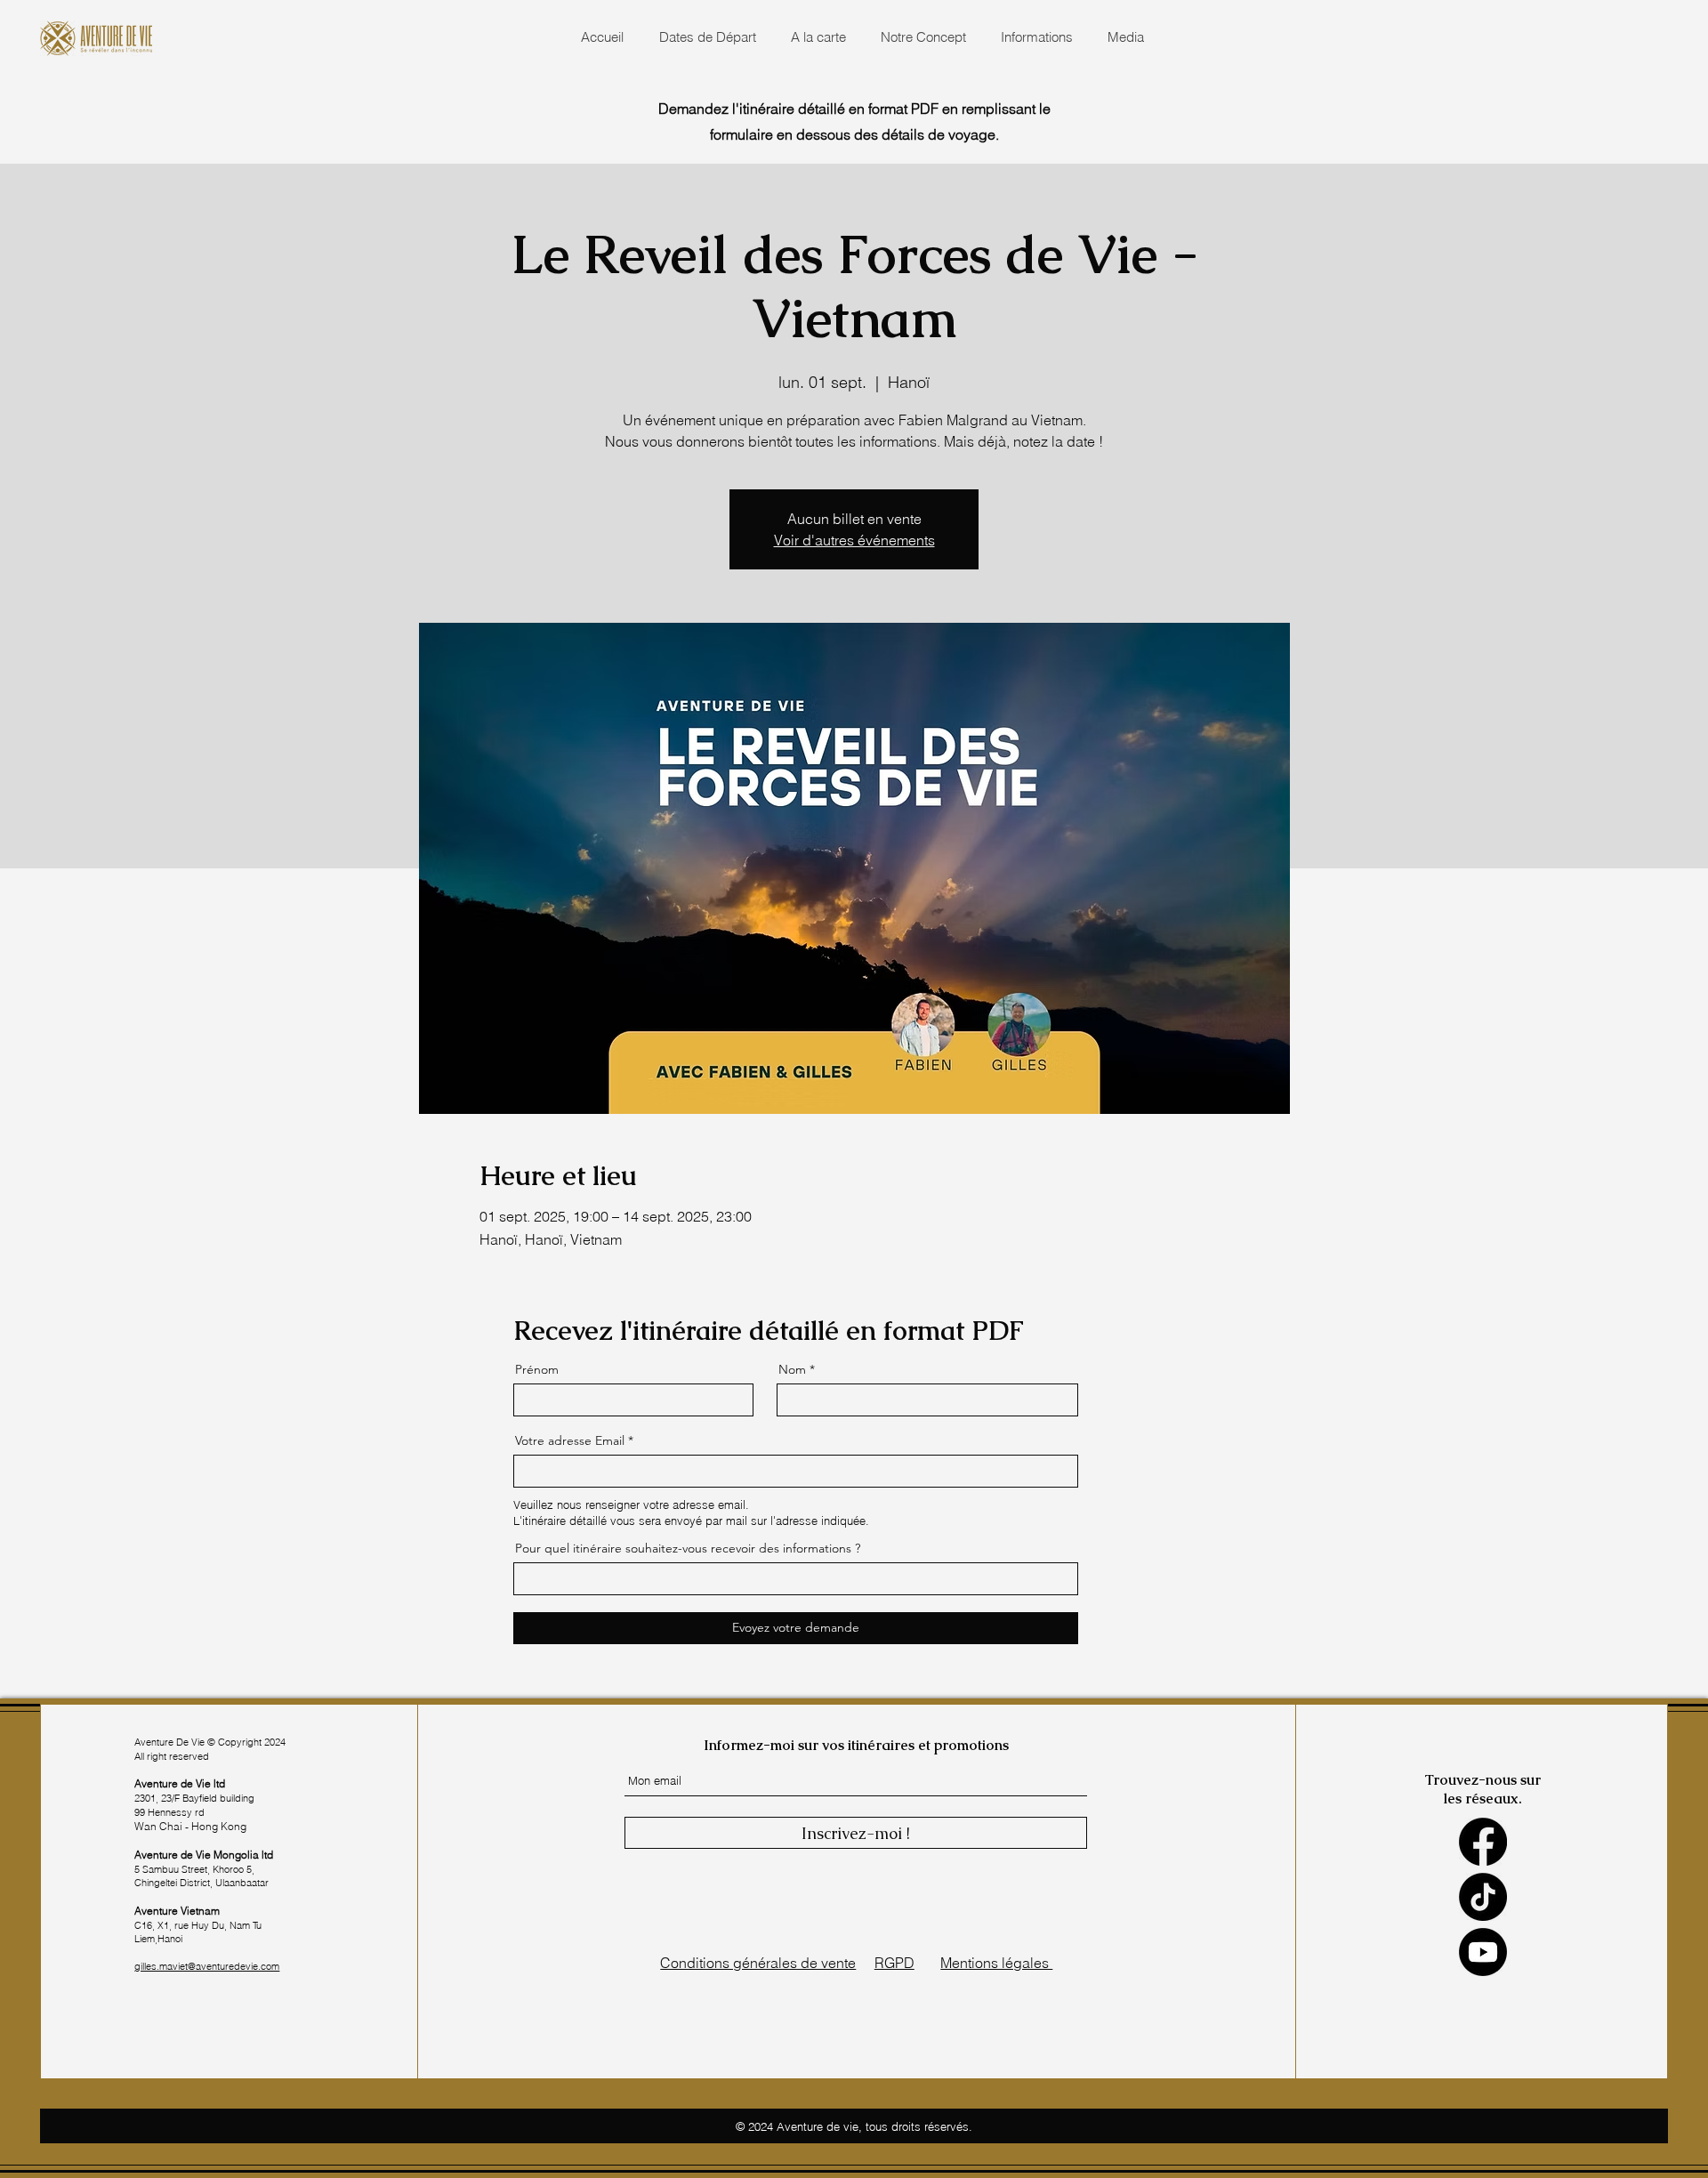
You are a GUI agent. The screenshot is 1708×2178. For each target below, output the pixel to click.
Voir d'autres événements (854, 540)
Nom (792, 1369)
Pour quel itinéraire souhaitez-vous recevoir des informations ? (687, 1548)
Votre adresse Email (569, 1440)
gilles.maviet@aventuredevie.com (206, 1966)
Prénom (537, 1369)
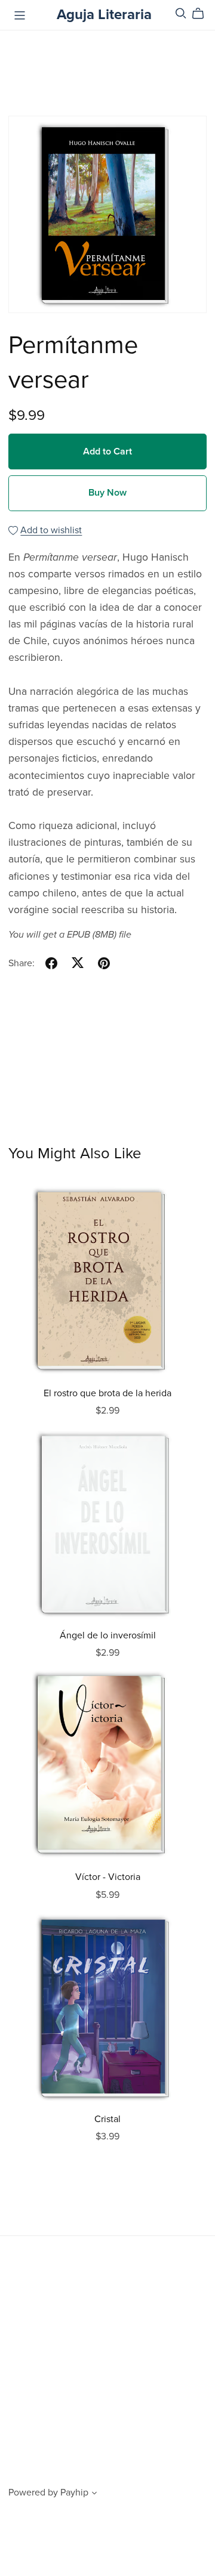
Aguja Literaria (104, 14)
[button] (94, 2494)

Work item – What is needed is a word-for-word copy of the data, minus its pictures.

Answer for the task –
You are a GUI agent. The screenshot is 1708×2178. For each target below, output the pixel to click.
Voir d'autres événements (854, 540)
Nom (792, 1369)
Pour quel itinéraire souhaitez-vous recevoir des informations ? (687, 1548)
Votre adresse Email (569, 1440)
gilles.maviet@aventuredevie.com (206, 1966)
Prénom (537, 1369)
Aguja Literaria (104, 14)
[button] (94, 2494)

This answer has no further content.